I have been playing with the National Bridge Inventory (NBI) data over the past few weeks and discovered a few things about the data. It all started when I imported the Texas data. I realized that there were a number of locations with two map markers. After some digging, I discovered that there are many cases of duplicated data, but only a few fields were duplicated. For example, the inspectors may have given multiple ID numbers for different aspects of a crossing, but utilized the same geographic coordinates. These duplications do provide more comprehensive information, but they only confuse the issue when we are attempting to build a general overview.
Eliminating these duplicates and cleaning out partial records are fairly simple database tasks. But I have been working on learning Python, so I thought this would be a great opportunity to learn a few new skills. I wrote a small program which opens the source data file, sifts through to remove duplicates and empty data strings, then saves the results to a new file. The program also changes the source data from fixed-width to comma delimited to better support importing the data into Google fusion tables.
I plan to tweak the program some to improve the data conversion and start posting other states as I get them processed. I also want to build in-frame legends. For now, take a look at the Texas data below (subject to revision as time allows).
The logic for the processing follows:
Open the control file (this file contains the field names and the character positions, i.e. Latitude, 341:348)
Read the field names from the control file and copy them to an array
Ask the user which field names to import and update the array with only those to keep. Need to keep both the name and field character positions.
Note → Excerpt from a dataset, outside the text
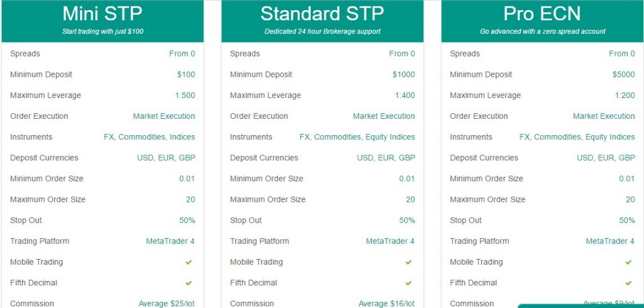Select the Pro ECN account header
The height and width of the screenshot is (308, 644).
(543, 21)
Create a new data file for the output data
Open the data file
Loop through each line of the data file
For each line in the data file, loop through the control array and verify each piece of data. Some things to remember:
Latitudes and Longitudes in these files are provided in DMS format and need to be converted to decimal degrees.
Duplicate positions are not wanted – keep a copy of each position for comparison to the next. Throw away any duplicates. You can also do this later by looking for and keeping only unique values.
Some of the lines have empty data strings (especially the rating values). These may be either discarded or marked with a special character (i.e. -999) so they are easily recognized later. Remember that zero has a meaning in this data.
Build up a temporary string with each field read.
Write the temporary string to the output file.
Loop to the next line in the data file.
I set up my program to loop through and convert every data file in a specified folder. Texas and Louisiana each took about an hour to process. I haven’t written the program to run the spatial join to add the county data to each file. That comes next.
When I have a good weekend where I don’t have to work on other projects, I’ll set up another computer to crank through the rest of the states.